## How to complete this task
When you reach the line that contains "Image resolution: width=629" in the data below, copy it and every line after it exactly, adding nothing.

## Given data
┏━━
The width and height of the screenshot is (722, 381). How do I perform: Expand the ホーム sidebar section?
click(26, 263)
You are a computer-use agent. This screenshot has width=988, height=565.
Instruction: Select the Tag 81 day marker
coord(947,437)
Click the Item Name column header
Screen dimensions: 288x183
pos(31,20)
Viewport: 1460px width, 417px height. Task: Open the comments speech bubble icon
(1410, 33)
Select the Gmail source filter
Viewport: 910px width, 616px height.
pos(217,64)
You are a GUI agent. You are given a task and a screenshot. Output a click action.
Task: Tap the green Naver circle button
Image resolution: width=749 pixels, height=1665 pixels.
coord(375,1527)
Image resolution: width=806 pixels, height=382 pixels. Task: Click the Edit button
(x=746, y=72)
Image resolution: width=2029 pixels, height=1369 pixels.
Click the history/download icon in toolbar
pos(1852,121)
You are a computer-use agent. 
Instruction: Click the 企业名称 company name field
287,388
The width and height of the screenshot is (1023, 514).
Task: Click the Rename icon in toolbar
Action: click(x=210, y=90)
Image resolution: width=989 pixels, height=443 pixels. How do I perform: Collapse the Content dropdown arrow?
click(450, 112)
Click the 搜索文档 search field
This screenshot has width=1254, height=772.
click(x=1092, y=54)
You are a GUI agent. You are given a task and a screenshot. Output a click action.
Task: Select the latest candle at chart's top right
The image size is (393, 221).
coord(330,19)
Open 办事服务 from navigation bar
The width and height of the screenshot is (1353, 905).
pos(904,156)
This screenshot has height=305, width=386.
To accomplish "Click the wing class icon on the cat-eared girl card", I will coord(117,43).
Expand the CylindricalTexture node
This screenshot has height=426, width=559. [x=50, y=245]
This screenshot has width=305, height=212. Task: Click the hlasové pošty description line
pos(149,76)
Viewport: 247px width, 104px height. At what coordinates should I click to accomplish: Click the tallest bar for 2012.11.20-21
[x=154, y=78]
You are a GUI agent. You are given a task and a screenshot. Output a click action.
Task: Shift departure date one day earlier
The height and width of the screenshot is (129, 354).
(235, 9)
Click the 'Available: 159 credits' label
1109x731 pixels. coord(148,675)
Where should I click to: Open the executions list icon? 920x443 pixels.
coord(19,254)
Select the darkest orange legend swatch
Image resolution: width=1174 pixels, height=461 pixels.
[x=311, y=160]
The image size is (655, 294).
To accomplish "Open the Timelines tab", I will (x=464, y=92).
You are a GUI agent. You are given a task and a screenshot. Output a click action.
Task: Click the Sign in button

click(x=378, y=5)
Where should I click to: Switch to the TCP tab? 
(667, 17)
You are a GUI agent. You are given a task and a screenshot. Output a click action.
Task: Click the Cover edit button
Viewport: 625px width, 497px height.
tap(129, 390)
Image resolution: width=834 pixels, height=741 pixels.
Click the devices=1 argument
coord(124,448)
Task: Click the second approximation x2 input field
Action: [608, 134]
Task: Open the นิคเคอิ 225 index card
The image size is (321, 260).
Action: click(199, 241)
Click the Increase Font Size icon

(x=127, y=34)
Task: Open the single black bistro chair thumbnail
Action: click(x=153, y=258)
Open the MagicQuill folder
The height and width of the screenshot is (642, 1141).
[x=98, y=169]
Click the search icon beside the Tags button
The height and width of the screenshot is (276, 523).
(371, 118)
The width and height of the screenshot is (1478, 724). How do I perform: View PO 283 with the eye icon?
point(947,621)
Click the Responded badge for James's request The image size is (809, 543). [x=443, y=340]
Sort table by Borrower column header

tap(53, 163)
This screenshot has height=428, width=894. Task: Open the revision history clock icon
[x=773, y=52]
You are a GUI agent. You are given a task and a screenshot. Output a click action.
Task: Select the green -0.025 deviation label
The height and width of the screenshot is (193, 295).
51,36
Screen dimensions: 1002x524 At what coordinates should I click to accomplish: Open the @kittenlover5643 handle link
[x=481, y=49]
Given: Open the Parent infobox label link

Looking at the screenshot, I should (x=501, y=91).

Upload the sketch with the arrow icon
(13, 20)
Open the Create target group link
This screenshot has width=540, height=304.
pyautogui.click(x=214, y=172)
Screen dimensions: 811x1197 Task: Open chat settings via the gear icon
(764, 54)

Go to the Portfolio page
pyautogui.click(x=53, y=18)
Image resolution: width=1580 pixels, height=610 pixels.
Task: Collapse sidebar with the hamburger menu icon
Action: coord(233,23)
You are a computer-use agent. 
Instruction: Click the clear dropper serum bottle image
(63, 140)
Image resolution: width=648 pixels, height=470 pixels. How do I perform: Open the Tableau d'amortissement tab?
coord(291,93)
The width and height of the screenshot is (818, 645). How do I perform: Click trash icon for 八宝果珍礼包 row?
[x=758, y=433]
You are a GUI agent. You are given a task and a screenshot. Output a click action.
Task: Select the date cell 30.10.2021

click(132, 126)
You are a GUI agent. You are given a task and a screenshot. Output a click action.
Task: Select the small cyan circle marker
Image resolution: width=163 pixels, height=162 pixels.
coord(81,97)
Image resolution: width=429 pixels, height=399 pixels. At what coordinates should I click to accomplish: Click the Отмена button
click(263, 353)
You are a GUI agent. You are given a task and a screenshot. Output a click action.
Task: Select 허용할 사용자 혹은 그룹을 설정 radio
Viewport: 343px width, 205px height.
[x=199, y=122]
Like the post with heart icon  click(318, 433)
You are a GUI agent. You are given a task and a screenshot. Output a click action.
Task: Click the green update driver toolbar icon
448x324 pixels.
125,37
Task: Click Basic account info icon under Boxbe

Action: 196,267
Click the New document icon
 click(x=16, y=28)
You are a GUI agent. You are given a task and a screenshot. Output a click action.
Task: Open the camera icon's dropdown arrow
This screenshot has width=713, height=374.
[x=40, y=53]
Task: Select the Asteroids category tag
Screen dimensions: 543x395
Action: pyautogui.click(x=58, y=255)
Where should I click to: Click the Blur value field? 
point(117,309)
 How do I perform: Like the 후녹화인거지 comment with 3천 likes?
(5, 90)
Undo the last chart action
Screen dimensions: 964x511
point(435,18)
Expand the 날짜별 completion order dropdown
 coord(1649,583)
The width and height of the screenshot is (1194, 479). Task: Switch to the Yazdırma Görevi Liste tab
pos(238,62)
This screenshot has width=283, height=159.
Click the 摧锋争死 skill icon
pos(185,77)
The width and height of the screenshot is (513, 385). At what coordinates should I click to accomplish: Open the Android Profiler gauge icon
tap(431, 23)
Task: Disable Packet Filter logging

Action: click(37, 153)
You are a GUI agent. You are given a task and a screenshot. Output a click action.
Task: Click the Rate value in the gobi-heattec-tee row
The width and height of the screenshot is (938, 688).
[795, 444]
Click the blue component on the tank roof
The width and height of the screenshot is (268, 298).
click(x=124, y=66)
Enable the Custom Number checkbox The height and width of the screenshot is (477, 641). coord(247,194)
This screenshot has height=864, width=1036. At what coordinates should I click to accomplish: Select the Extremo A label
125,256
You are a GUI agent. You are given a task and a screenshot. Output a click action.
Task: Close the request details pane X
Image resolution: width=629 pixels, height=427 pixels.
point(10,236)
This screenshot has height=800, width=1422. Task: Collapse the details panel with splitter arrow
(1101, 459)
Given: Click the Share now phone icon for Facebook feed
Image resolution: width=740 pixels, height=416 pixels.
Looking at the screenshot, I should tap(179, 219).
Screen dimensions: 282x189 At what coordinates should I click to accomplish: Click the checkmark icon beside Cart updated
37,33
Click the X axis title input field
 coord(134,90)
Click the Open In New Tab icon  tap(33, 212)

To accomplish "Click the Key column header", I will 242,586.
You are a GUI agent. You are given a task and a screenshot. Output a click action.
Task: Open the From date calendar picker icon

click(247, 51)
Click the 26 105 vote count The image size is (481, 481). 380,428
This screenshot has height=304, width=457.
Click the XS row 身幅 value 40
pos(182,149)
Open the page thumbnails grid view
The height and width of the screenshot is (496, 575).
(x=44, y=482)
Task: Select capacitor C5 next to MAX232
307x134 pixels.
┗━━
## Response to the task
Image resolution: width=629 pixels, height=427 pixels.
point(10,236)
This screenshot has height=800, width=1422. Task: Collapse the details panel with splitter arrow
(1101, 459)
Given: Click the Share now phone icon for Facebook feed
Image resolution: width=740 pixels, height=416 pixels.
Looking at the screenshot, I should tap(179, 219).
Screen dimensions: 282x189 At what coordinates should I click to accomplish: Click the checkmark icon beside Cart updated
37,33
Click the X axis title input field
 coord(134,90)
Click the Open In New Tab icon  tap(33, 212)

To accomplish "Click the Key column header", I will 242,586.
You are a GUI agent. You are given a task and a screenshot. Output a click action.
Task: Open the From date calendar picker icon

click(247, 51)
Click the 26 105 vote count The image size is (481, 481). 380,428
This screenshot has height=304, width=457.
Click the XS row 身幅 value 40
pos(182,149)
Open the page thumbnails grid view
The height and width of the screenshot is (496, 575).
(x=44, y=482)
Task: Select capacitor C5 next to MAX232
307x134 pixels.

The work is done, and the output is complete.